__How to complete this task__. Could you output the entire listing without altering anything?

__Data in this exercise__.
============================================================

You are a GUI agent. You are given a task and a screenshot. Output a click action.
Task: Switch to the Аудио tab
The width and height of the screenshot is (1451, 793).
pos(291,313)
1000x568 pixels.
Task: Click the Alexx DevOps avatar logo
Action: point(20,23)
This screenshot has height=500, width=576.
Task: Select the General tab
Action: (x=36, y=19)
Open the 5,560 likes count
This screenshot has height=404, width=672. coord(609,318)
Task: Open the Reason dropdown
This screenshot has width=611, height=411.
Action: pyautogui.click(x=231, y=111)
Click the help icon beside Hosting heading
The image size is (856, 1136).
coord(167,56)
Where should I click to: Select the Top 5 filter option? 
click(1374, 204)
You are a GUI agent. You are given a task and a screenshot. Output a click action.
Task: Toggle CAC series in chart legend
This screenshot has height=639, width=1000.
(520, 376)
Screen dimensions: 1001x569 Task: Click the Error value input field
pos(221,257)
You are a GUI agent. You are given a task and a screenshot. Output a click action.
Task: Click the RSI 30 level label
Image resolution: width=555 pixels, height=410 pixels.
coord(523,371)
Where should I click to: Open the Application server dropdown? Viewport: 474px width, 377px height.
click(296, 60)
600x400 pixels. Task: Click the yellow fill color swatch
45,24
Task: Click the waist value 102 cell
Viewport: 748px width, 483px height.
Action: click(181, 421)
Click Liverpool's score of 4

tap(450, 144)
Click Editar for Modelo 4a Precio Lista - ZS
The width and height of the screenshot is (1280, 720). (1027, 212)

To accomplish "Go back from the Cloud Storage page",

============================================================

__Task solution__.
You are a GUI agent. You are given a task and a screenshot. Output a click action.
Task: Switch to the Аудио tab
The width and height of the screenshot is (1451, 793).
pos(291,313)
1000x568 pixels.
Task: Click the Alexx DevOps avatar logo
Action: point(20,23)
This screenshot has height=500, width=576.
Task: Select the General tab
Action: (x=36, y=19)
Open the 5,560 likes count
This screenshot has height=404, width=672. coord(609,318)
Task: Open the Reason dropdown
This screenshot has width=611, height=411.
Action: pyautogui.click(x=231, y=111)
Click the help icon beside Hosting heading
The image size is (856, 1136).
coord(167,56)
Where should I click to: Select the Top 5 filter option? 
click(1374, 204)
You are a GUI agent. You are given a task and a screenshot. Output a click action.
Task: Toggle CAC series in chart legend
This screenshot has height=639, width=1000.
(520, 376)
Screen dimensions: 1001x569 Task: Click the Error value input field
pos(221,257)
You are a GUI agent. You are given a task and a screenshot. Output a click action.
Task: Click the RSI 30 level label
Image resolution: width=555 pixels, height=410 pixels.
coord(523,371)
Where should I click to: Open the Application server dropdown? Viewport: 474px width, 377px height.
click(296, 60)
600x400 pixels. Task: Click the yellow fill color swatch
45,24
Task: Click the waist value 102 cell
Viewport: 748px width, 483px height.
Action: click(181, 421)
Click Liverpool's score of 4

tap(450, 144)
Click Editar for Modelo 4a Precio Lista - ZS
The width and height of the screenshot is (1280, 720). (1027, 212)

To accomplish "Go back from the Cloud Storage page",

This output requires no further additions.